Please return each of the entries below exactly as they appear.

Saved entries:
◆ ◆ ◆

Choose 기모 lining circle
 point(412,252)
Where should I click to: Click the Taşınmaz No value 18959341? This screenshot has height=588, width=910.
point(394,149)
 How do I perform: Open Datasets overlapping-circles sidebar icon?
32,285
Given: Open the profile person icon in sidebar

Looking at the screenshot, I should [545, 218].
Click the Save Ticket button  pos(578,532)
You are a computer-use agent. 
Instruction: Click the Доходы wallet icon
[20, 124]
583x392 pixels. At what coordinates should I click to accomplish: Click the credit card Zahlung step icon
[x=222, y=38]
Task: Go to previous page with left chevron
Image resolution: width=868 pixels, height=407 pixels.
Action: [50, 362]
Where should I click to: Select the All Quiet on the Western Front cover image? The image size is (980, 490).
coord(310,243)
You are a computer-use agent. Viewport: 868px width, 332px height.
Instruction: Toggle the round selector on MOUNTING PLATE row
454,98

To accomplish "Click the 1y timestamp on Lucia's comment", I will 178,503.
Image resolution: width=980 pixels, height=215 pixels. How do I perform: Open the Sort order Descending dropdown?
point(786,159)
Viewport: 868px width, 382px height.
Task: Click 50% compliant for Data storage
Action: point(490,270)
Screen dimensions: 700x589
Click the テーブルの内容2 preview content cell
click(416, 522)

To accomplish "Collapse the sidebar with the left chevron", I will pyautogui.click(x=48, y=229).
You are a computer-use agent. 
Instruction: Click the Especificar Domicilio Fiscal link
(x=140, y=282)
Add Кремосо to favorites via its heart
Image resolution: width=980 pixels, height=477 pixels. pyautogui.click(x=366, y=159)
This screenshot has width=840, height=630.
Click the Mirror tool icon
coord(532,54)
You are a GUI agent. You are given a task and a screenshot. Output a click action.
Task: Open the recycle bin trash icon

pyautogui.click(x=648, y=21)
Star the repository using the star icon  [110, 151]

◆ ◆ ◆

__Exercise solution__
Choose 기모 lining circle
 point(412,252)
Where should I click to: Click the Taşınmaz No value 18959341? This screenshot has height=588, width=910.
point(394,149)
 How do I perform: Open Datasets overlapping-circles sidebar icon?
32,285
Given: Open the profile person icon in sidebar

Looking at the screenshot, I should [545, 218].
Click the Save Ticket button  pos(578,532)
You are a computer-use agent. 
Instruction: Click the Доходы wallet icon
[20, 124]
583x392 pixels. At what coordinates should I click to accomplish: Click the credit card Zahlung step icon
[x=222, y=38]
Task: Go to previous page with left chevron
Image resolution: width=868 pixels, height=407 pixels.
Action: [50, 362]
Where should I click to: Select the All Quiet on the Western Front cover image? The image size is (980, 490).
coord(310,243)
You are a computer-use agent. Viewport: 868px width, 332px height.
Instruction: Toggle the round selector on MOUNTING PLATE row
454,98

To accomplish "Click the 1y timestamp on Lucia's comment", I will 178,503.
Image resolution: width=980 pixels, height=215 pixels. How do I perform: Open the Sort order Descending dropdown?
point(786,159)
Viewport: 868px width, 382px height.
Task: Click 50% compliant for Data storage
Action: point(490,270)
Screen dimensions: 700x589
Click the テーブルの内容2 preview content cell
click(416, 522)

To accomplish "Collapse the sidebar with the left chevron", I will pyautogui.click(x=48, y=229).
You are a computer-use agent. 
Instruction: Click the Especificar Domicilio Fiscal link
(x=140, y=282)
Add Кремосо to favorites via its heart
Image resolution: width=980 pixels, height=477 pixels. pyautogui.click(x=366, y=159)
This screenshot has width=840, height=630.
Click the Mirror tool icon
coord(532,54)
You are a GUI agent. You are given a task and a screenshot. Output a click action.
Task: Open the recycle bin trash icon

pyautogui.click(x=648, y=21)
Star the repository using the star icon  [110, 151]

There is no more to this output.